» **SOURCE DOCUMENT**
+ + + + +

One of my first forays behind the green covers came through Molly Keane. I found ‘Young Entry’ in Waterstones in Aberdeen and during my university career bought and read all her books. Broadly speaking Keane’s pre-occupations with family and lifestyle were very sympathetic to my state of mind but what sealed the deal was finding that my grandfather knew her. I knew when I started reading the books that he had been familiar with that world, but just before I graduated and when he was already becoming quite frail he and dad took refuge with me for a night waiting for a flight back to Ireland. I was reading a Molly and we had a chat about her. It was the first time I think we ever had a conversation as adults, before then he had told us amazing stories or taught us things, he was always courteous and charming – but my sister and I were always children, and he was very much a grown up. It was also the last conversation I had with him like that, we only met one more time and by then he wasn’t sure who we were, but I still have Molly who’s given me a link to my own history I’ll always prize.

My one big fail with Virago is Ivy Compton-Burnett’s ‘A Heritage and its History’ I’ve tried to read this so many times and given up 20 pages in. I just don’t get her, but I very clearly remember carefully selecting the book in Blackwell’s Oxford from a stand of Virago’s just after leaving university. I was convinced the world was mine for asking (apparently not) ‘A Heritage and its History’ stands as testimony to unmet aspirations (not least to actually read the damn thing) and challenges me when I’m feeling complacent. Truthfully it’s rare for me to keep a book I know I won’t read but this one is so pretty I can’t let go of it, and maybe one day...

Rosamond Lehman was a discovery from when I was working in a clearance bookshop (sadly these don’t seem to really exist anymore), this enthusiasm must have coincided with Little Brown taking Virago on and a lot of the back list being trimmed because all the cheap bookshops were full of virago titles and I bought loads, Lehman stands out because I actually read them straight away. Her complicated love affairs were a revelation to me after a steady diet of Georgette Heyer, what I read in those books without doubt left me better equipped to deal with the first relationship break up that I took seriously which came not so long after.

+ + + + +

» **STATED GOAL 1**
Extract word for word the passage of the essay about Virago books that begins at the words "My one big fail" and stops after "maybe one day...".
» **STATED GOAL 2**
List every author named in the essay about Virago books.
The records after this point are separate material unrelated to the essay about Virago books.

Data entries:
+ + + + +

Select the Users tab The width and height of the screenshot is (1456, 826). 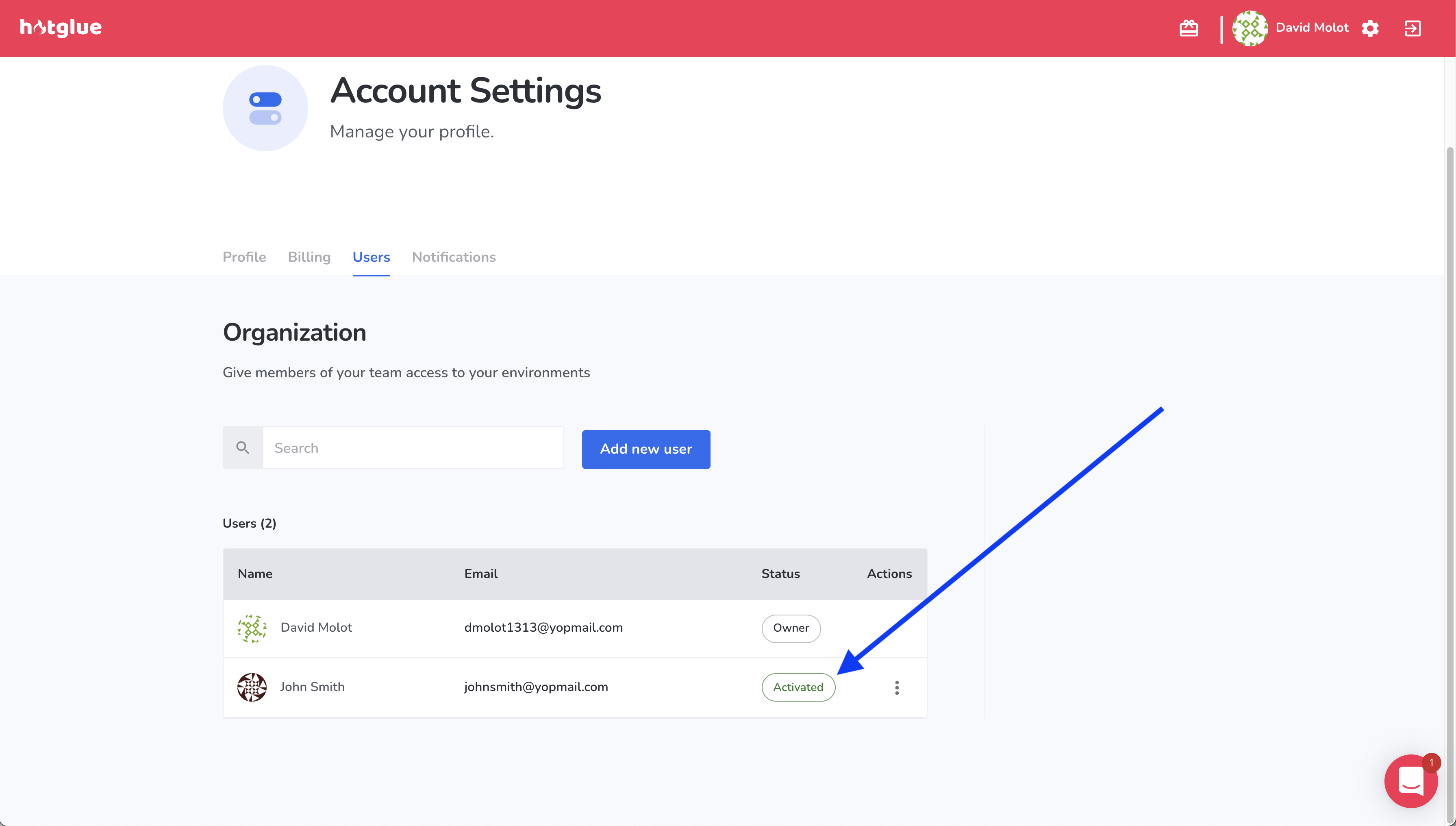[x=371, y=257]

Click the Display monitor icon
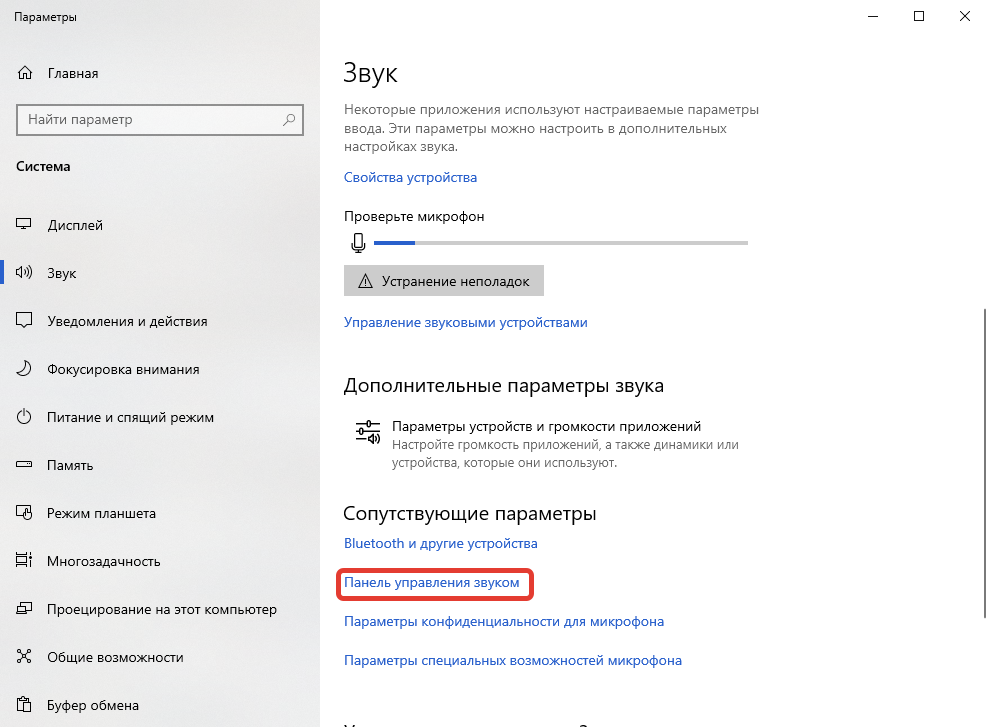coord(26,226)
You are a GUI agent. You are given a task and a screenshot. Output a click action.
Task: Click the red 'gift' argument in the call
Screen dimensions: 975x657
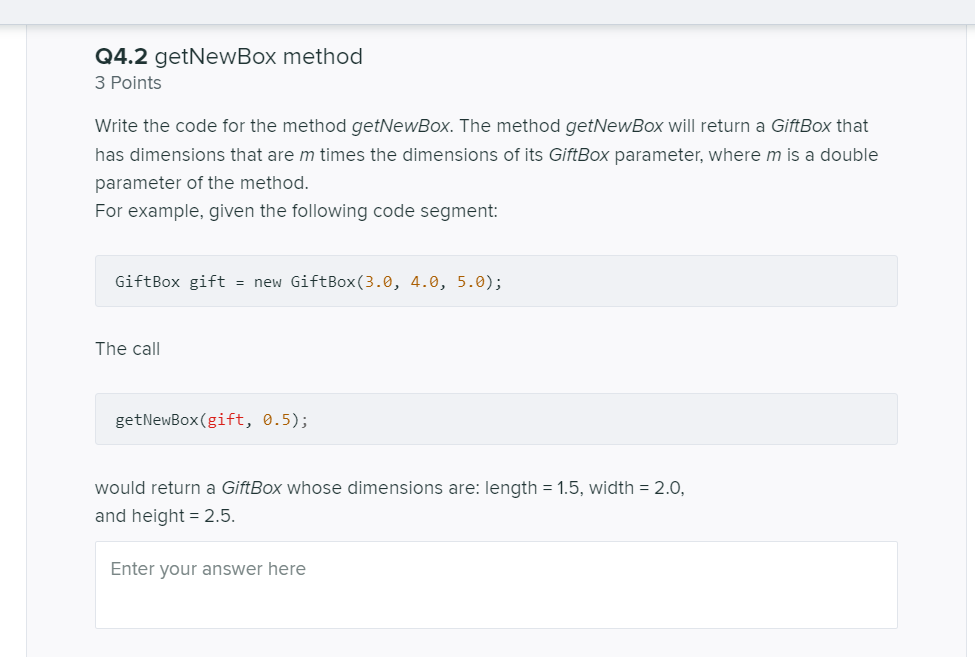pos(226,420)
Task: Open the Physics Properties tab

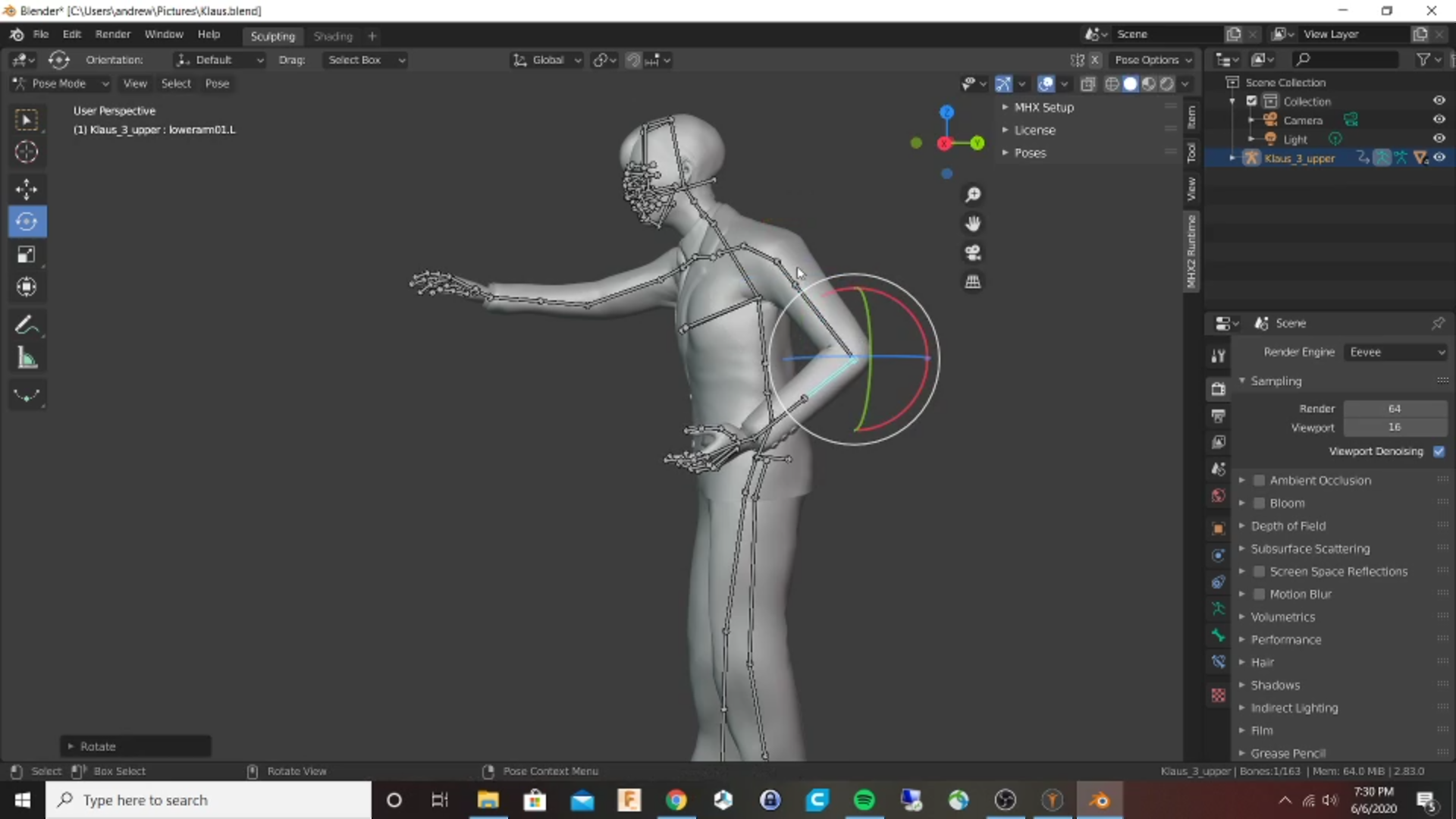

+ + + + +

» **CORRECT RESULT 1**
My one big fail with Virago is Ivy Compton-Burnett’s ‘A Heritage and its History’ I’ve tried to read this so many times and given up 20 pages in. I just don’t get her, but I very clearly remember carefully selecting the book in Blackwell’s Oxford from a stand of Virago’s just after leaving university. I was convinced the world was mine for asking (apparently not) ‘A Heritage and its History’ stands as testimony to unmet aspirations (not least to actually read the damn thing) and challenges me when I’m feeling complacent. Truthfully it’s rare for me to keep a book I know I won’t read but this one is so pretty I can’t let go of it, and maybe one day...

» **CORRECT RESULT 2**
Molly Keane, Ivy Compton-Burnett, Rosamond Lehman, Georgette Heyer